If the answer to above question is yes, then would it not pose a security threat since the object would contain sensitive user information?
To overcome the global variable being not available to Ajax callbacks, I declared it directly in functions.php (without wrapping it inside a function). However, get_query_var('user_login') does not return any data when used directly inside functions.php making this futile exercise (You have to add it inside a function and call it via an action).
So, the question remains: how do I stop making $user_data = get_user_by('login', get_query_var('user_login')); calls for every Ajax request? Or is there a way I could get get_query_var('user_login') to work inside functions.php directly (without wrapping it inside a function) or a workaround?
Or maybe some completely new out of the box thinking?
All these Ajax requests lead to several database query for the same
data. So the obvious idea to save some database queries is to pass the
data to a global variable like below:
$_GLOBALS['user_data'] = get_user_by('login', get_query_var('user_login'));
And then use the same in the Ajax callbacks.

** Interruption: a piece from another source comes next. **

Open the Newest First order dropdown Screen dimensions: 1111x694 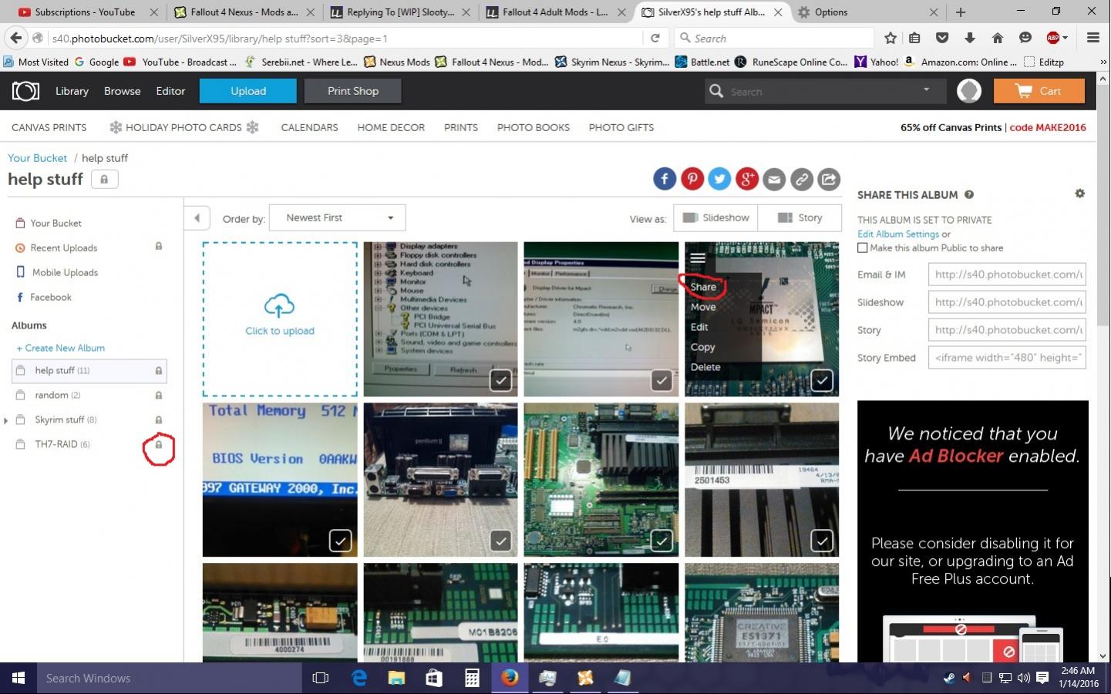tap(342, 217)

Each request that your application receives, AJAX or otherwise, lives completely in isolation: the code handling the requests does not share any state between them (besides whatever is persisted to a database). A global (or constant, or property, or variable, or anything) you define in one request will never be available to subsequent requests unless you store it somewhere.
There are a number of approaches to reducing the number of queries these requests are creating. One would be to retrieve the required user data on page load and pass it to subsequent requests. E.g.:
var user = 'someUser';
$.get('user-data.php?user=' + user, function(user_data) {
$.ajax('some-endpoint.php', {
type: 'POST',
data: { user: user_data },
success: function() { /* ... */ }
});
$.ajax('some-other-endpoint.php', {
type: 'POST',
data: { user: user_data },
success: function() { /* ... */ }
});
});
Alternatively, if it's the currently logged in user you're working with you can write their details to a JavaScript object on initial page load for use later.
var userData = <?php get_currentuserinfo(); echo json_encode($current_user); ?>;
Another option would be to ensure that the get_user_by results were being cached, either by Wordpress, MySQL or some other caching layer. That way it doesn't particularly matter how many times your code calls the method.
In general if lots of your endpoints are sharing functionality, you could probably stand to refactor some of that code.